Europäische Instrumentalistinnen
des 18. und 19. Jahrhunderts

 

LöwLöwe, Maria, Marie Theresia, Therese, verh. Lehmann, Lehmann-Löw

* 27. März 1809 in Heidelberg, † 30. Dez. 1885 in Magdeburg oder Berlin, Harfenistin, Harfenlehrerin, Sängerin und Gesangslehrerin. Sie wurde zunächst zur Harfenistin, später in Frankfurt a. M. zur Sängerin ausgebildet, wo sie Unterricht von den Lehrern Schleyder von Martensen (Lebensdaten unbekannt) und Johann Nepomuk Schelble (1789–1837) erhielt. „In ihrem 13. Jahre schon war sie Virtuosinn auf der Harfe, und in ihrem 14. im Theaterorchester in Frankfurt a. M. angestellt, wo sie auch 1829 als Agathe im ‚Freischütz‘ die Bühne einmal betrat und seit 1835 als Sängerin die fortwährende Achtung des Leipziger Publicums genießt“ (AWM 1842, S. 156). Sie war nacheinander als Sängerin am Stadttheater von Magdeburg (1835–1836), am Opernhaus von Leipzig (1836–1837) und am Hoftheater von Kassel (1837–1845) angestellt. Daneben hatte sie Engagements in Königsberg, Braunschweig, Bremen, Dresden, Mainz, Darmstadt und Aachen. Als Harfenistin trat sie u. a. in Leipzig (1829, 1830) und Kassel (1843, 1844) auf. In diesen Konzerten spielte sie meist Werke von Louis Spohr, aber auch von Charles Bochsa und Henri Herz. In Kassel, wo sie 1837 auftrat, wurde sie von Louis Spohr gefördert, der sie auch als Harfenistin bewunderte und ihr mehrere Kompositionen widmete. Spohr schreibt ihr: „Hochverehrtes Fräulein. In Anerkennung Ihres schönen und in Deutschland so seltenen Talentes der Virtuosität auf der Harfe, bitte ich, die beyfolgenden Duette für Harfe und Violine als ein Andenken an den Komponisten freundlichst annehmen zu wollen. Möchten dieselben Ihnen eine Veranlassung seyn, mich und andere recht bald ein Mal wieder Ihr schönes Talent bewundern zu lassen!
Mit vorzüglicher Hochachtung
Ihr  ergebenster Louis Spohr“
( Spohr an Löw, 10. März 1843).

Am 12. Apr. 1847 stellte der Komponist ihr folgendes Zeugnis aus: „Daß Fräulein Loew, die eine Reihe von Jahren als Sängerin bey unserm Hoftheater angestellt war, damals Gesangsunterricht gab. […] daß sie ferner als Virtuosin auf der Pedalharfe in unsern Konzerten häufig mit allgemeinem Beyfall aufgetreten ist, wird hiermit der Wahrheit gemäß attestirt“ (Spohr an Löw, 12. Apr. 1847).

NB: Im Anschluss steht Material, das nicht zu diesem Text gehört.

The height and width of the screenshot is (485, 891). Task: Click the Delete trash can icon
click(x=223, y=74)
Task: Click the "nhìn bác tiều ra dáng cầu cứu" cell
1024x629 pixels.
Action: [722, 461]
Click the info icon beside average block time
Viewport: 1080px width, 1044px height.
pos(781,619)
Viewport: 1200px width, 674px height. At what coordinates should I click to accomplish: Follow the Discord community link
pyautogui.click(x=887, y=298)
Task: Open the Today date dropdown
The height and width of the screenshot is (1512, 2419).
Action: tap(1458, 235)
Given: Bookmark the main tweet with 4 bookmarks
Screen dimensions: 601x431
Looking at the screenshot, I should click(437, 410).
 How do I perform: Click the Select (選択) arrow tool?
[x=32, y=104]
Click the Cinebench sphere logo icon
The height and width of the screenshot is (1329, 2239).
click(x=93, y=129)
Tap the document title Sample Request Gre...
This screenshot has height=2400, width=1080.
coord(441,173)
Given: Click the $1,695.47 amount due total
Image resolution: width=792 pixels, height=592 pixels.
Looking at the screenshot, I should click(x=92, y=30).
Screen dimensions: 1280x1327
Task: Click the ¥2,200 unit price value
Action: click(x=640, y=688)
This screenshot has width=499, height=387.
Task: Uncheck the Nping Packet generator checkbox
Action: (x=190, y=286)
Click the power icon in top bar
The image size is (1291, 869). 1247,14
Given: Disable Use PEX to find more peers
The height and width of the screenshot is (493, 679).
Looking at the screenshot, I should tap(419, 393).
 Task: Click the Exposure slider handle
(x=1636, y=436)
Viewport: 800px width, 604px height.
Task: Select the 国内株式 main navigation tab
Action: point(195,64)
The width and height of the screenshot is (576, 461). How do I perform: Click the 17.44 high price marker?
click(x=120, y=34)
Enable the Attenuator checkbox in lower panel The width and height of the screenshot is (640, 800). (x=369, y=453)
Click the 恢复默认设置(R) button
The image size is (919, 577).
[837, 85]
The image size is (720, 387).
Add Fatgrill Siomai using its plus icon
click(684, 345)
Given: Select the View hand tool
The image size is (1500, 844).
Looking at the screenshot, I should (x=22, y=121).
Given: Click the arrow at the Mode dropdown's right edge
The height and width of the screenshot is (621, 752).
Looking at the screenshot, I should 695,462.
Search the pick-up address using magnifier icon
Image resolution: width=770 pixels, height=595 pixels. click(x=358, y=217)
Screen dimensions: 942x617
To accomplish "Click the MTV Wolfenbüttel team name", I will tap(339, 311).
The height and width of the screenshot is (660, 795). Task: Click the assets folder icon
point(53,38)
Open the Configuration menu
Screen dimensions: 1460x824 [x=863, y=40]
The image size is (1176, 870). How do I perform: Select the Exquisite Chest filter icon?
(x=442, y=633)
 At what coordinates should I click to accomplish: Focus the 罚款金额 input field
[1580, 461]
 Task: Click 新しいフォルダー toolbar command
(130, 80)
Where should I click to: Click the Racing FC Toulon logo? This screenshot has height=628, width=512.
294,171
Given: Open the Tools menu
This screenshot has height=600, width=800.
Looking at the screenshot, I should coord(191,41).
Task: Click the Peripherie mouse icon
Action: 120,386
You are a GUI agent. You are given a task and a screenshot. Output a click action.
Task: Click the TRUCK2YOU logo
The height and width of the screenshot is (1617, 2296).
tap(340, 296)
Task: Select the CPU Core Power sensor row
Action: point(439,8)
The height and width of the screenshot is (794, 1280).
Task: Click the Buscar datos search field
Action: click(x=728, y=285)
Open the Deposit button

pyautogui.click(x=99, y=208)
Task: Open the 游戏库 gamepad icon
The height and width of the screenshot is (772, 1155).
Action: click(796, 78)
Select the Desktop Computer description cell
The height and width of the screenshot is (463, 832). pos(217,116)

Maria Theresia Löw war seit ihrer Jugend mit Richard Wagner befreundet, den sie vor 1836 in Leipzig kennengelernt hatte. Ihre Tochter, die berühmte Wagner-Interpretin Lilli Lehmann, schrieb später in ihrer Autobiographie: „Er war täglich bei den Geschwistern Loew zu Gaste und brachte Marien all seine schweren, unsanglichen Jugendkompositionen“ (Lehmann, S. 59). Später kam es zu einer beruflichen Zusammenarbeit zwischen Maria Theresia Löw und Richard Wagner, da er als Kapellmeister in Magdeburg, Königsberg und Dresden wirkte, wo sie Engagements als Sängerin hatte.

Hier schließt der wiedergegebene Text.